Menyebarkan ‘Virus Baik’ Bernama Hukum Progresif
Laporan dari Semarang:

Menyebarkan ‘Virus Baik’ Bernama Hukum Progresif

Gagasan almarhum Prof. Satjipto Rahardjo tentang hukum progresif bukan saja masih hidup, tetapi layak diimplementasikan setiap profesi hukum.

Oleh:
MUHAMMAD YASIN
Bacaan 2 Menit
Prof Satjipto Rahardjo. Foto: http://fh.undip.ac.id
Prof Satjipto Rahardjo. Foto: http://fh.undip.ac.id

Aula Ramashinta Hotel Patra Jasa Semarang dipenuhi ratusan orang pada Jum’at (29/11). Mereka berasal dari berbagai latar belakang profesi, mulai dari sivitas akademika fakultas hukum, jaksa, pengacara, pengurus organisasi sipil, hingga hakim dan mantan pejabat negara. Itulah suasana pembukaan Konsorsium Hukum Progresif (KHP) yang diselenggarakan Satjipto Rahardjo Institute.

Ketua Satjipto Rajardjo Institute, Prof. Suteki, mengatakan perhelatan ini digelar bukan sekadar mengenang pemikiran almarhum Prof. Satjipto Rahardjo, tetapi juga mendorong gerakan bersama untuk memberikan sumbangsih pemikiran hukum-hukum baru untuk mengatasi berbagai masalah hukum nasional saat ini. “Saya berharap acara ini menjadi oase di tengah kegersangan ide-ide hukum,” ujarnya saat memberi sambutan.

Hukum progresif adalah sebuah optik filsafat hukum yang digagas mendiang Prof. Satjipto Rahardjo. Dari sebuah artikel yang dipublikasikan pada 2002, gagasan Prof. Tjip tentang hukum progresif terus berkembang laksana virus yang menyebar tanpa kenal batas kampus, usia, dan profesi. “Tapi ini virus yang baik,” kata Wakil Menteri Hukum dan HAM, Denny Indrayana.

Salah satu yang terkena serangan ‘virus baik’ itu adalah Prof. B. Arief Sidharta.

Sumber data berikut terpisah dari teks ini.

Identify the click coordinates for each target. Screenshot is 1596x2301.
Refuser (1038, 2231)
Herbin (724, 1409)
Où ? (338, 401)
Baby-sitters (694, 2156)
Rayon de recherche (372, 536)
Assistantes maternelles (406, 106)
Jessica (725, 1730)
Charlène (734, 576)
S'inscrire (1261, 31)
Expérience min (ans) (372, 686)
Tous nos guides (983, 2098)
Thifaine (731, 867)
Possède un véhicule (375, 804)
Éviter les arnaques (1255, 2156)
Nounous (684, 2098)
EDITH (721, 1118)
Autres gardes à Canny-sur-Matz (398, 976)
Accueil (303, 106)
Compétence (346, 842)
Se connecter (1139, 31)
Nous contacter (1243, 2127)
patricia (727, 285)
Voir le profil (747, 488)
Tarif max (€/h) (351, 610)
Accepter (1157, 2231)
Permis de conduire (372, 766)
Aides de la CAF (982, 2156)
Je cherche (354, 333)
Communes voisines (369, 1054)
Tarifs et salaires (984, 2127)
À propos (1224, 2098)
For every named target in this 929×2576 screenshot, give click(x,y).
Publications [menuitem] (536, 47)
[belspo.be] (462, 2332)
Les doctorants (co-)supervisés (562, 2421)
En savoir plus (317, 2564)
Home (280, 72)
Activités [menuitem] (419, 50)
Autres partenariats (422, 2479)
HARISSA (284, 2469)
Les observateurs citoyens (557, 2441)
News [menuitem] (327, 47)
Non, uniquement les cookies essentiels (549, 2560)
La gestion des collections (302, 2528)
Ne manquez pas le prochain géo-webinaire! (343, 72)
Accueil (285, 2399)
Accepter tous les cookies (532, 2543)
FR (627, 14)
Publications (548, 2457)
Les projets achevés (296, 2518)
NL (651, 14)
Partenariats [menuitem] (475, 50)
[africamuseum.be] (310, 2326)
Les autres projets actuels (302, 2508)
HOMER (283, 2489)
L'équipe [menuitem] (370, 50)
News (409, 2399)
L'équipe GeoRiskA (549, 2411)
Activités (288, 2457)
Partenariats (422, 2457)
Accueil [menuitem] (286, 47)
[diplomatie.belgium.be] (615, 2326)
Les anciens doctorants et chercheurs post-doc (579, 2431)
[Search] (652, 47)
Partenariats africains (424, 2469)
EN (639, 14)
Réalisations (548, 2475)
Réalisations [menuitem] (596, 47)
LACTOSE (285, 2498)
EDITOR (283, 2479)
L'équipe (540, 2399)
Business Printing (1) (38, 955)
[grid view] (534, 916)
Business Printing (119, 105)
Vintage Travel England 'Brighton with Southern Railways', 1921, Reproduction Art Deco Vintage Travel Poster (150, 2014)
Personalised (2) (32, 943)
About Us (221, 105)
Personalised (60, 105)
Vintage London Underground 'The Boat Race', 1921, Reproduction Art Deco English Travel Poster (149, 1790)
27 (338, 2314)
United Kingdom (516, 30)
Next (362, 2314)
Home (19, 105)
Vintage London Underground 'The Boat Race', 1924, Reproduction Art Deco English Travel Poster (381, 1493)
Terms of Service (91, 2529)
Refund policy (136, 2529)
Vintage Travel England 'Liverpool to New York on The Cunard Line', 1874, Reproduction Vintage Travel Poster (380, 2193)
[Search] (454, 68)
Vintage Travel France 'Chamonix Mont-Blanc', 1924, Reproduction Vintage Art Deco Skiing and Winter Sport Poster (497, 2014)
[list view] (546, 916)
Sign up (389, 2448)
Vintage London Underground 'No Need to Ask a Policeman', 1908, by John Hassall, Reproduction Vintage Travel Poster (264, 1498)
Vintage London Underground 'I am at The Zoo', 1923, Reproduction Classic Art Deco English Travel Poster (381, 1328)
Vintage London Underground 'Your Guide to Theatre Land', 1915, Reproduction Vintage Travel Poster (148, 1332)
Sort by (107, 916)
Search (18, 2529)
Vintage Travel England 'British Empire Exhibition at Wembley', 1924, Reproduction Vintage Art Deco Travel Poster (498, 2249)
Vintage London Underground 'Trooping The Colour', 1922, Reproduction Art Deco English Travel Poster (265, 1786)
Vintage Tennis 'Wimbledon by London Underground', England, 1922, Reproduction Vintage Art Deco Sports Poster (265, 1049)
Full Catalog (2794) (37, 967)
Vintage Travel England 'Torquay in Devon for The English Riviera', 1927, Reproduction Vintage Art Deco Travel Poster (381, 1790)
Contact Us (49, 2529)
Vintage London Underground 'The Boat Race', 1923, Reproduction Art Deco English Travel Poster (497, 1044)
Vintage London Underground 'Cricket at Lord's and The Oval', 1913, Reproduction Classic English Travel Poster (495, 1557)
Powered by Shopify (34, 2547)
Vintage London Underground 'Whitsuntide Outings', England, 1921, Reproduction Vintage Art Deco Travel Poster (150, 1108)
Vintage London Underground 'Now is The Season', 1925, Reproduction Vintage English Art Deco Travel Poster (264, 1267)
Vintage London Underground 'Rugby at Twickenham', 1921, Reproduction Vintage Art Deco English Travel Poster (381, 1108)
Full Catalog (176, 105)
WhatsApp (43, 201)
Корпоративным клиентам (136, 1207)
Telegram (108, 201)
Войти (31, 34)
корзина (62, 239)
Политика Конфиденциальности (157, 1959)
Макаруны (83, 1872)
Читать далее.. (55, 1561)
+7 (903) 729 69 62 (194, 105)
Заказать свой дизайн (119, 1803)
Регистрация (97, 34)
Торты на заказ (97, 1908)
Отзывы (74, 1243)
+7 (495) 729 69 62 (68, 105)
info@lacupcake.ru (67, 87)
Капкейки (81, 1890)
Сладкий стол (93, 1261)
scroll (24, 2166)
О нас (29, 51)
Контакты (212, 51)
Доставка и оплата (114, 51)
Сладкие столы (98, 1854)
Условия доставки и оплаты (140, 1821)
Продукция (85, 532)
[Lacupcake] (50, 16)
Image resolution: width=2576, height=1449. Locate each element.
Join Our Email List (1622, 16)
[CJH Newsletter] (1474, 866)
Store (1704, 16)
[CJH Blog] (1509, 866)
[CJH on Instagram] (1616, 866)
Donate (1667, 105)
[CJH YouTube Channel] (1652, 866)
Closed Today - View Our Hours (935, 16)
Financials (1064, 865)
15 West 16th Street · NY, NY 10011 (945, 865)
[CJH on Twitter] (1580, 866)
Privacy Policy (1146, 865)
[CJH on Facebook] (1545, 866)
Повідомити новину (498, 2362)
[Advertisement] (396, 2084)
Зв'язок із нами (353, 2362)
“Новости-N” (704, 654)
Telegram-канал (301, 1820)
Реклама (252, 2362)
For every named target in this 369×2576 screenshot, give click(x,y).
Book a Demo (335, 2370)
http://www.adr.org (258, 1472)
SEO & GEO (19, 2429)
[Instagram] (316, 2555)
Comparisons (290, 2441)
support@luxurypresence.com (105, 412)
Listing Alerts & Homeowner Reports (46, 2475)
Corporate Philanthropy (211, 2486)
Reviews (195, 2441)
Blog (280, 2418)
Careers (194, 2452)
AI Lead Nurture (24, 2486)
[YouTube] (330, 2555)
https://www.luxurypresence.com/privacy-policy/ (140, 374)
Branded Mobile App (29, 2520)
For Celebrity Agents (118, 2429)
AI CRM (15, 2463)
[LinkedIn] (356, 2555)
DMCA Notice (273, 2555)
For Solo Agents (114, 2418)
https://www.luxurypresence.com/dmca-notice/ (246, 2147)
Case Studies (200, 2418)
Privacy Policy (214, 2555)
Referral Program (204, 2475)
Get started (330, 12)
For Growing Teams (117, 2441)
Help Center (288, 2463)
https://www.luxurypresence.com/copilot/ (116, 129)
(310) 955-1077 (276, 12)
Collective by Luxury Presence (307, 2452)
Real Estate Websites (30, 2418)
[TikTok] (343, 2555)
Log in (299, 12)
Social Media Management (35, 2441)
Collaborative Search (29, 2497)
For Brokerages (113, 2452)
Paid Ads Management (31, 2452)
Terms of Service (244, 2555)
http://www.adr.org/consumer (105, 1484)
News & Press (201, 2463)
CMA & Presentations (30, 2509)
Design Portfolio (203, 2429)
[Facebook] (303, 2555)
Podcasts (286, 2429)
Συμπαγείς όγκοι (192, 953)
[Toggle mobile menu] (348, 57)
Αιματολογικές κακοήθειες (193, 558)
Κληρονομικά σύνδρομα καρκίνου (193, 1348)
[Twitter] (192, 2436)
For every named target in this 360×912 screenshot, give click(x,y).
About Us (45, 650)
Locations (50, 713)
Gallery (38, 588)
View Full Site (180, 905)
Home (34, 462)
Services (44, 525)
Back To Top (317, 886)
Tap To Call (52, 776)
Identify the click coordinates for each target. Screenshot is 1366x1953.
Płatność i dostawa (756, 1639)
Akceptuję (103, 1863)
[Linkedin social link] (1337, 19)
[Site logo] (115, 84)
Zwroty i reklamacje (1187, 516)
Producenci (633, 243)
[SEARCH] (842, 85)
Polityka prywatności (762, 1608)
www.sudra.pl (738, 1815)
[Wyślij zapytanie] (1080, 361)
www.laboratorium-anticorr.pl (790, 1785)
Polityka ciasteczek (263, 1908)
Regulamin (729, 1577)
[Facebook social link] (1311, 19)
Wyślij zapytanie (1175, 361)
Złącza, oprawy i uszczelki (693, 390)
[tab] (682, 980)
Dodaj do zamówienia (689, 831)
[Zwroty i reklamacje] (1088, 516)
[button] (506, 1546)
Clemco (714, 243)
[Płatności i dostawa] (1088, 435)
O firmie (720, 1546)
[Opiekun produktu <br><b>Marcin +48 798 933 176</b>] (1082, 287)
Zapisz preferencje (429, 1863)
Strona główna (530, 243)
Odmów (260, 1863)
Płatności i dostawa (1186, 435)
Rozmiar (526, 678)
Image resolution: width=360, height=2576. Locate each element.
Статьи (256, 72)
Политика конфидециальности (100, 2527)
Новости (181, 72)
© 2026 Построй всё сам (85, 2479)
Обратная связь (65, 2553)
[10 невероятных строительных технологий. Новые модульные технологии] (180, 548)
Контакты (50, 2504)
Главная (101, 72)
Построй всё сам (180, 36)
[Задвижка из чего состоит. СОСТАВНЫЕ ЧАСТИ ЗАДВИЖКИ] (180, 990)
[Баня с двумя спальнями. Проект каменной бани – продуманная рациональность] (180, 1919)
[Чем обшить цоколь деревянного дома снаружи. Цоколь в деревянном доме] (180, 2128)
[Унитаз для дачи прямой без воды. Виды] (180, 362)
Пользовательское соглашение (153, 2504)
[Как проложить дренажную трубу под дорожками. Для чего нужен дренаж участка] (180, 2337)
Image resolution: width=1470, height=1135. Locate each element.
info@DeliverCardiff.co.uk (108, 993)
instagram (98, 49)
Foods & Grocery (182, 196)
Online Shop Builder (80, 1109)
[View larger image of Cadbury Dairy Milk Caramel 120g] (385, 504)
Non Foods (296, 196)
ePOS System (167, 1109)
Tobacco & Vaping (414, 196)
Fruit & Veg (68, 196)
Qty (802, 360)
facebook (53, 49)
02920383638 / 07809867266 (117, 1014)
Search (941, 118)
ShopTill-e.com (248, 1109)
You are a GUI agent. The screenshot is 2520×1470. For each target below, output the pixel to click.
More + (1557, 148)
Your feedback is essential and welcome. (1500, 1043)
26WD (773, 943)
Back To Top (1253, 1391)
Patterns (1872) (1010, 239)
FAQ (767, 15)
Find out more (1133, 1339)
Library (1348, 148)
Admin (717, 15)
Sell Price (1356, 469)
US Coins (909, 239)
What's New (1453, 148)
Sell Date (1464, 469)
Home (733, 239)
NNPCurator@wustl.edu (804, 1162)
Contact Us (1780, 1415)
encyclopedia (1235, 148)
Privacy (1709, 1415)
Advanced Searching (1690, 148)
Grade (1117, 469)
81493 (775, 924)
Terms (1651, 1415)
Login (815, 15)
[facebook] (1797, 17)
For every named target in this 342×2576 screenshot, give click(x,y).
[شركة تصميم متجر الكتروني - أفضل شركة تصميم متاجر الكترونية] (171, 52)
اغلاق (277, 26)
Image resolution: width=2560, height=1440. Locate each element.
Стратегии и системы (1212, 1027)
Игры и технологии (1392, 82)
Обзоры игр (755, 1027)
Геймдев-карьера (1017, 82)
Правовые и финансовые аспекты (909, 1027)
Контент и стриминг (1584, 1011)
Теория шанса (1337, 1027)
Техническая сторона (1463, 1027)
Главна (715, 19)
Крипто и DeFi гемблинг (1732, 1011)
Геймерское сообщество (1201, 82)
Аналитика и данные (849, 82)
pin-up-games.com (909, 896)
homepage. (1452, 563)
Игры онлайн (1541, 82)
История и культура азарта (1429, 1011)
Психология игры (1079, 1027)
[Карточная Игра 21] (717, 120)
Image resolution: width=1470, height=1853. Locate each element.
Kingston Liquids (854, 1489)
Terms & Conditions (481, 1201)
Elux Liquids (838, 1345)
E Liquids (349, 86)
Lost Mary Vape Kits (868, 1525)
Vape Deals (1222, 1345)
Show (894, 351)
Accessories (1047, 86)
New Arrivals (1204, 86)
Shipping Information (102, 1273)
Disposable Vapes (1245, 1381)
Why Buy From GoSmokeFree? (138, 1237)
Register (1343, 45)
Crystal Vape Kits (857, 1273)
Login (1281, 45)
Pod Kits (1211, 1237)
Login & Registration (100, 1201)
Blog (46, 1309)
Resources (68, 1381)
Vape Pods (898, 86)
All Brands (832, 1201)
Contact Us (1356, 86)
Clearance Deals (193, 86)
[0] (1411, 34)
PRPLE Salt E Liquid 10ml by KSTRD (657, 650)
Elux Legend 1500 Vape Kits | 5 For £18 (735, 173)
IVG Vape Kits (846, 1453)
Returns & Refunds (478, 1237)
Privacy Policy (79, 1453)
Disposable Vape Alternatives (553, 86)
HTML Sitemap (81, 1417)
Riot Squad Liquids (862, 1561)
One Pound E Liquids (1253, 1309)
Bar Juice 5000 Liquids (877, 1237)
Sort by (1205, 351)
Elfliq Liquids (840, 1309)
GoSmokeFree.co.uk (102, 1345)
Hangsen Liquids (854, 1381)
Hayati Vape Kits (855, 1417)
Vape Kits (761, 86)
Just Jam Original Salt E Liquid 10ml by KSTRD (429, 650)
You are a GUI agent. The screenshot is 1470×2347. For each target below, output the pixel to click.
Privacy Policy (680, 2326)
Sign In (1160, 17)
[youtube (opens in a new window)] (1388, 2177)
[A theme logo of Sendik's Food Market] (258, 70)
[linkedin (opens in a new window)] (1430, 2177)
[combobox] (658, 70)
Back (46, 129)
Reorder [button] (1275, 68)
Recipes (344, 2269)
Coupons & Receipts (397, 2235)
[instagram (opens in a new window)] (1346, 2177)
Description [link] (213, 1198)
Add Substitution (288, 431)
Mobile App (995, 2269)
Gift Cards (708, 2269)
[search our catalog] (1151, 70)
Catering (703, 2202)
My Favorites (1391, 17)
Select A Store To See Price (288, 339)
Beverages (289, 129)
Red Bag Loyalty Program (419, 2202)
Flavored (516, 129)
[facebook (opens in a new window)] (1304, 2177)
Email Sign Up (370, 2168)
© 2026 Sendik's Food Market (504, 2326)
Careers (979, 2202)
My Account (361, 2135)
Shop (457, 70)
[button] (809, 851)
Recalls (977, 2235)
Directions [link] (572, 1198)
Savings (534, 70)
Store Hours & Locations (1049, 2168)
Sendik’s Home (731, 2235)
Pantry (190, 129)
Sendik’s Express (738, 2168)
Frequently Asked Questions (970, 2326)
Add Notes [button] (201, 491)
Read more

Guru Besar Universitas Parahyangan Bandung ini pernah merasa ‘tertampar’ oleh sebuah tulisan Prof. Tjip. Dalam tulisannya Prof. Tjip menyebut benih-benih hukum progresif sebenarnya pernah tumbuh di Bandung, namun sayang, tak diteruskan murid-murid Prof. Sudiman Kartodirjo. ‘Tamparan’ itulah yang akhirnya mempertemukan Arief Sidharta dengan Prof. Tjip.

Meskipun memulai dari garis start yang berbeda. Prof. B. Arief Sidharta merasa punya kesamaan dengan Prof. Tjip dalam memandang hukum. Prof. Tjip dengan sosiologi hukumnya memulai dari data atau fakta, sedangkan Prof. Arief berasal dari lingkungan normatif alias kaidah-kaidah. Tetapi mereka bertemu pada titik: hukum itu adalah untuk manusia. Hukum dibuat untuk mengabdi pada kepentingan manusia.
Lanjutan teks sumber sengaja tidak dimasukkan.